**Work instructions:** The answer must be every line of the records below that contains the word "computer", copied out.

Stored data
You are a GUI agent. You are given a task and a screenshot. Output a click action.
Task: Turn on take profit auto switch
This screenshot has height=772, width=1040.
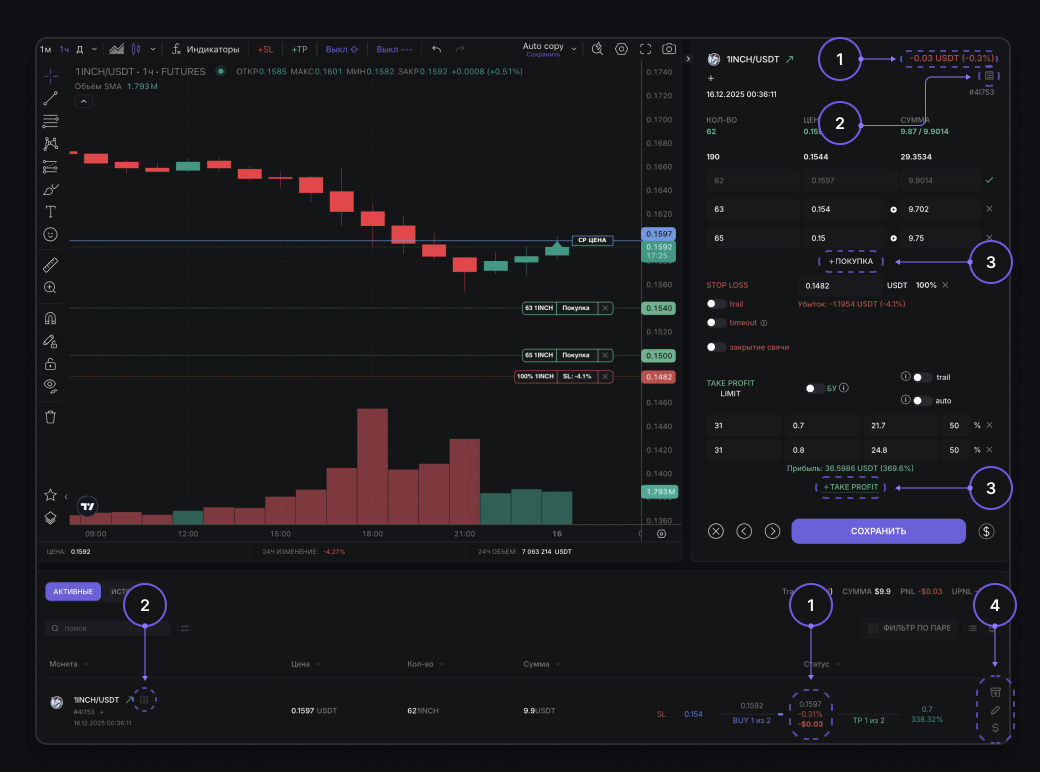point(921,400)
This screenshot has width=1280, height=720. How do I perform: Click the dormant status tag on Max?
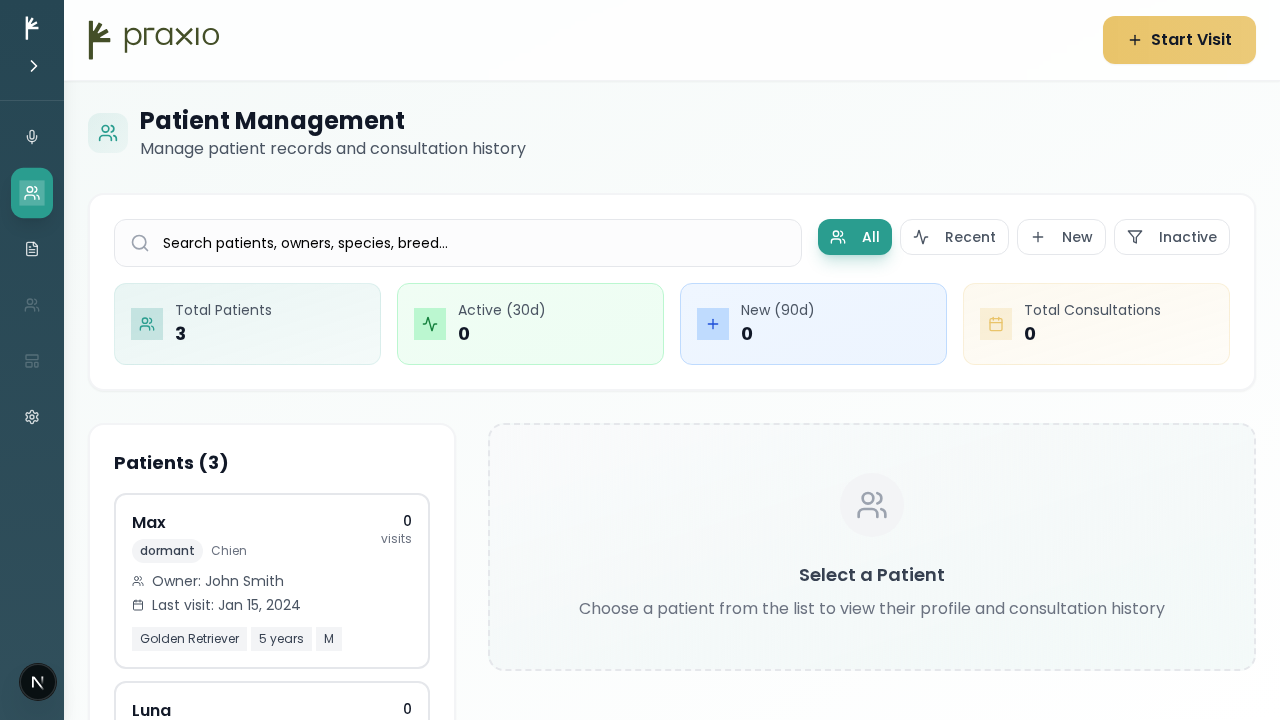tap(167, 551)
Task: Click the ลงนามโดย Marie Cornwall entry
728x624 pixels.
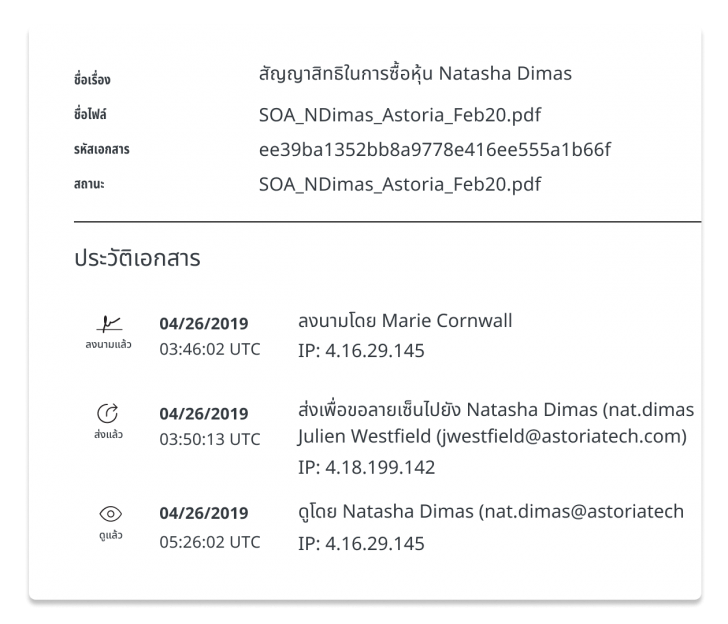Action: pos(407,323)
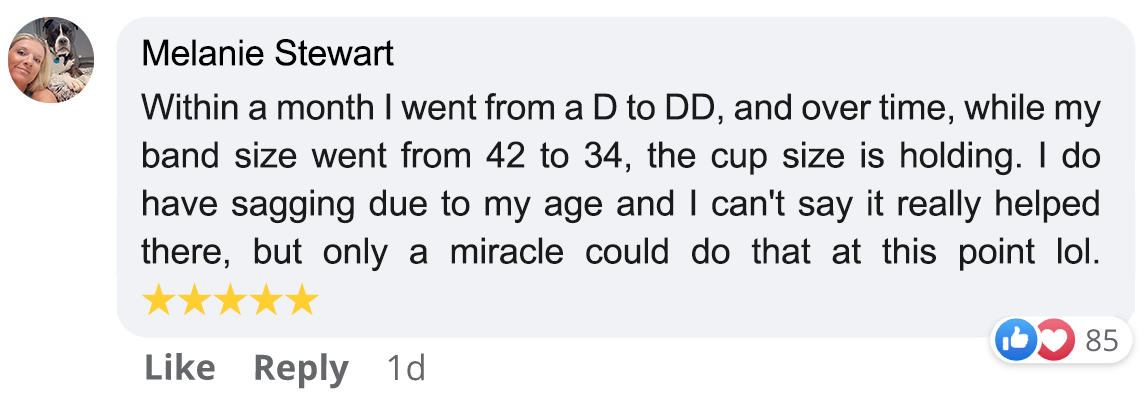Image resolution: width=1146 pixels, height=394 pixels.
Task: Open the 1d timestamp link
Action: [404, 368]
--
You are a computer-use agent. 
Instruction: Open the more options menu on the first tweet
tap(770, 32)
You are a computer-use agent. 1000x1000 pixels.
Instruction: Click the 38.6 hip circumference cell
...
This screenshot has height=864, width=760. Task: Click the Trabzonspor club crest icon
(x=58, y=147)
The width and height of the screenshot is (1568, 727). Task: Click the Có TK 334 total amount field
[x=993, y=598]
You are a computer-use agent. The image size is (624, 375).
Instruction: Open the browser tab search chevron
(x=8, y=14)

**Result for this exercise:**
You are a computer-use agent. 
You are a computer-use agent. 1000x1000 pixels.
You are a computer-use agent. The image size is (624, 375).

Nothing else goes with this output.